Introduction
As bioactive molecules, peptides have great application potential in various industrial sectors. However, due to the cost-intensive synthesis and purification, peptides are currently used almost exclusively in medicine. Cost-effective biotechnological production and processing would expand the market potential and fields of application for peptides.
Goals
Therefore, we want to develop a purification method for heterologously expressed peptides utilizing the cellulose binding domain CBD from Trichoderma reesei (T. reesei) in combination with an acid cleavage site with favorable cellulose particles.
Materials and methods
For the biotechnological production we are using the Ascomycete Aspergillus oryzae as expression host. After genomic integration of the modified expression cassette this organism expresses the heterologous peptides combined with a cellulose binding domain (CBD) into the culture medium.

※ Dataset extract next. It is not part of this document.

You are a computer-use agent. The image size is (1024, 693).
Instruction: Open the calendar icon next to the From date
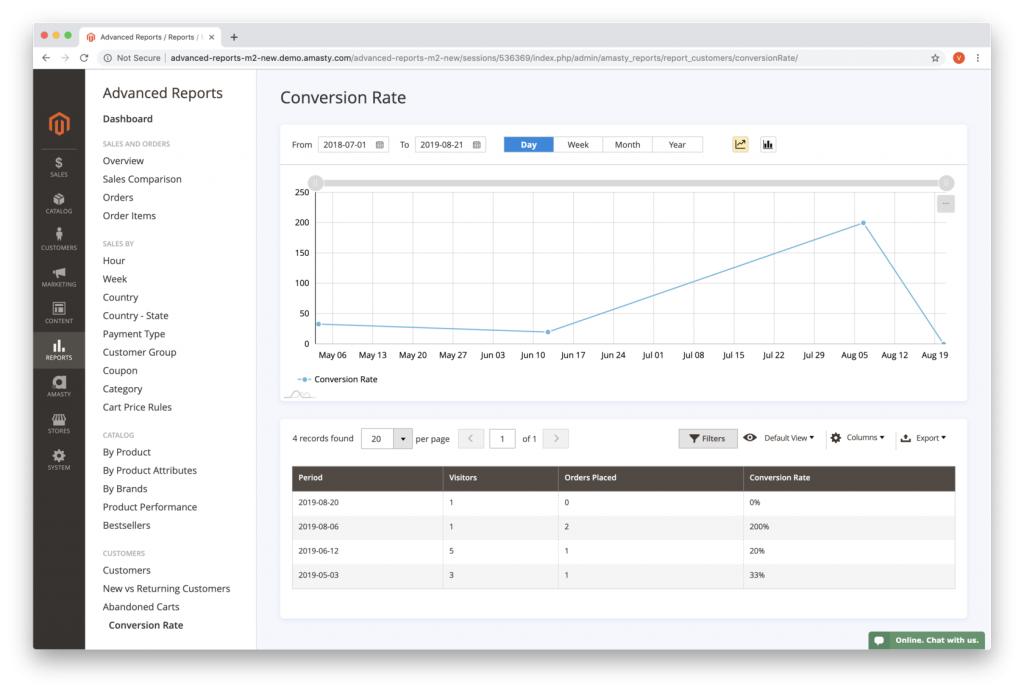coord(381,144)
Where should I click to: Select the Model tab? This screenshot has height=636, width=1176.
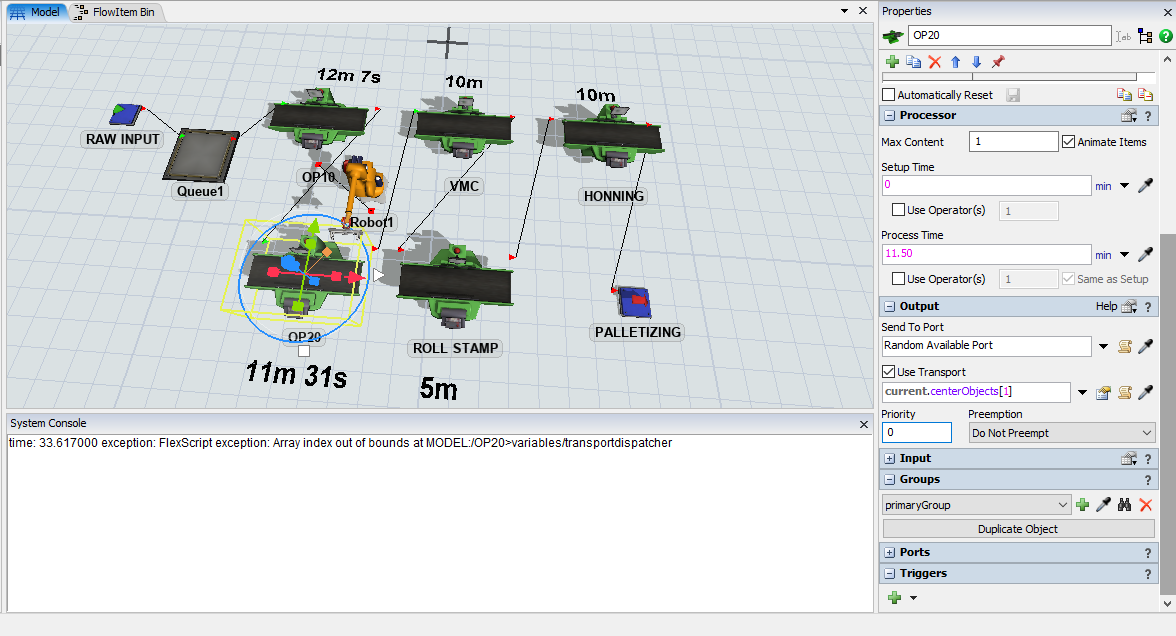click(37, 12)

After cell separation the cultivation broth is incubated with microcrystalline cellulose and the CBD-tagged peptides are adsorbed from the complex nutrient medium in the presence of 1 M (NH4)2SO4. Separation from the medium is achieved via centrifugation and washed several times with diluted (NH4)2SO4 solution. Even washing with water did not result in CBD detachment from the cellulose indicating a very strong interaction between cellulose and the CBD. To guarantee the purification as well as to remove the peptide attached CBD we cloned an acid cleavage site in between. Finally, the detachment of the peptides from the CBD bound to the cellulose is done by chemical acid cleavage and the purified peptides are separated from the cellulose via centrifugation or filtration.
Summary
Using the CBD from T. reesei combined with an acid cleavage site attached to heterologously expressed peptides we developed a very cost-effective peptide isolation technique which can expand the fields of application of peptides in the future.